== SOURCE

# alternative motorhome pet



## Spacerunner (Mar 18, 2006)

Seems the latest pet craze in UK is miniature pigs. http://www.telegraph.co.uk/news/newsvideo/?bcpid=4464161001&bctid=43920348001

Look really cute and if you get bored with them then at least they'll make a good square meal. :wink:


----------



## GEMMY (Jun 19, 2006)

Yes but that equates to £700 for that square meal. 8O 

tony


----------



## Autumn (Jul 9, 2006)

You could never fry bacon and eggs for breakfast again - I mean, it wouldn't be right, surely!

Autumn


----------



## patp (Apr 30, 2007)

Great for dealing with the garbage :lol: :lol:


----------



## aikidomo (Jan 8, 2008)

*pets*

Hi,
Wait for this one,
We are actually thinking of taking our parrot a six year old Macaw named Micky away with us, not sure of the reaction from other campers though.  
Mind you he can really be quite entertaining, if at times quite noisey, and no he does'nt swear, :roll: 
Clive


----------



## vicdicdoc (May 14, 2005)

====
== RECORD SET

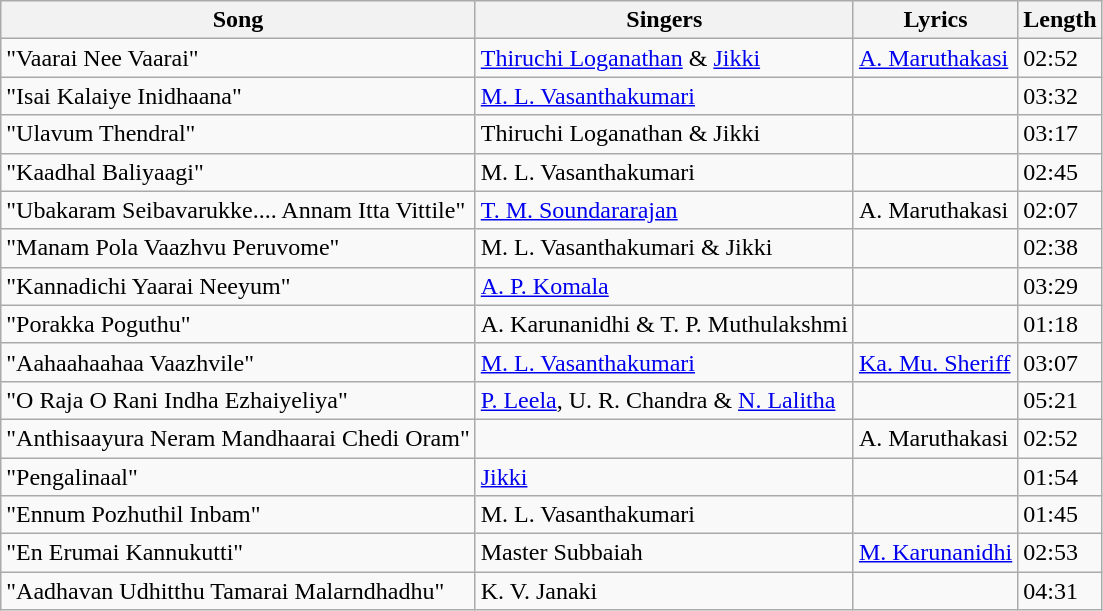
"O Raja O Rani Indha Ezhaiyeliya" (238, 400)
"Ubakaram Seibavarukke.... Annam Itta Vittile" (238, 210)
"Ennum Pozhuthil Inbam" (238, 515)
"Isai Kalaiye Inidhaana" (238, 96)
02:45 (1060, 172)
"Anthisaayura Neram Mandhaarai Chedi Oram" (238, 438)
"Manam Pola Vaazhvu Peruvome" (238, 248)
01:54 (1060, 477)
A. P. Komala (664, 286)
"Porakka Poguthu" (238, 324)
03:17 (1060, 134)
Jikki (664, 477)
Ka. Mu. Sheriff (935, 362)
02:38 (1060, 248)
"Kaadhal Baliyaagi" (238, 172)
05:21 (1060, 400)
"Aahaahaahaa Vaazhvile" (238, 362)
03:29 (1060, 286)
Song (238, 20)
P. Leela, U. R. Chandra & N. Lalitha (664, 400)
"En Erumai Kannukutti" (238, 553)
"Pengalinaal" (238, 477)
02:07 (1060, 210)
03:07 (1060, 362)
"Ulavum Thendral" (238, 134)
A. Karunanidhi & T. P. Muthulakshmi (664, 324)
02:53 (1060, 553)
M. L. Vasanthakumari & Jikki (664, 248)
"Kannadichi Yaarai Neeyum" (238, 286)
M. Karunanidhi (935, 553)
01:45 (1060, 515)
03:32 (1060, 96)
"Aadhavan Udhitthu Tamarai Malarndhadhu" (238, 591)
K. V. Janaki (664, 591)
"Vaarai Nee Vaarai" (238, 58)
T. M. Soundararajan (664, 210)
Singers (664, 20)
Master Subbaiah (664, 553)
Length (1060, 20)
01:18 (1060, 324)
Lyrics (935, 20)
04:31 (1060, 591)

====
== RECORD SET

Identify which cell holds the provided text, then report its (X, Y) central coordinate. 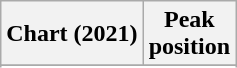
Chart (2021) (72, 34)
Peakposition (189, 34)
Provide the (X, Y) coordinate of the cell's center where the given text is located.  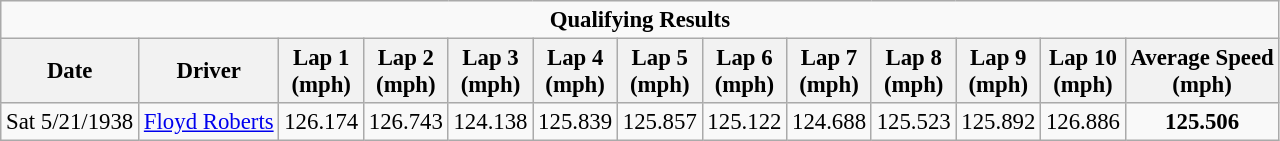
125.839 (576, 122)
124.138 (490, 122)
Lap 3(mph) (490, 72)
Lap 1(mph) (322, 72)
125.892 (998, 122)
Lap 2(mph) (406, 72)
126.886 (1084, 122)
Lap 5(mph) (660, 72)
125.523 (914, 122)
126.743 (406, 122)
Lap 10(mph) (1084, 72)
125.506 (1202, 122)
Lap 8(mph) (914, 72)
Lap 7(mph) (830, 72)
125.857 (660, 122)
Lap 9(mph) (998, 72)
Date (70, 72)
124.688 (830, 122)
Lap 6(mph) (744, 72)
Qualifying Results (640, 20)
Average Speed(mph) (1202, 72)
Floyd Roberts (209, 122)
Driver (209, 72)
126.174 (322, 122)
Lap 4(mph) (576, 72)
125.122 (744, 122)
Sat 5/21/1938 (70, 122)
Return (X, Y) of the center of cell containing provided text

====

### WHAT TO DO:
1 > Write out the part of the motorhome pet thread that begins with the words "Great for dealing" and ends with "other campers though.".
2 > Which usernames appear as post headers in the thread about alternative motorhome pets?
3 > Carry on the forum thread about alternative motorhome pets from its last line.

### ANSWERS BY TASK:
1 >
Great for dealing with the garbage :lol: :lol:


----------



## aikidomo (Jan 8, 2008)

*pets*

Hi,
Wait for this one,
We are actually thinking of taking our parrot a six year old Macaw named Micky away with us, not sure of the reaction from other campers though.

2 > Spacerunner, GEMMY, Autumn, patp, aikidomo, vicdicdoc

3 >
A goldfish in an envelope take up no space at all :wink:


----------



## litcher (Jul 24, 2006)

patp said:


> Great for dealing with the garbage :lol: :lol:


A labrador's cheaper and just as effective! :lol:

Viv


----------



## julie798 (Jun 13, 2007)

*parrots*

We have 2 parrots, thtas why we have the motorhome, tip, if you go abroad, easiar to use the tunnel


----------



## georgiemac (Oct 22, 2007)

We were at Twinwood festival this year and a couple has their parrot with them - he was very entertaining and well behaved, just sat outside and chatted with passers-by!!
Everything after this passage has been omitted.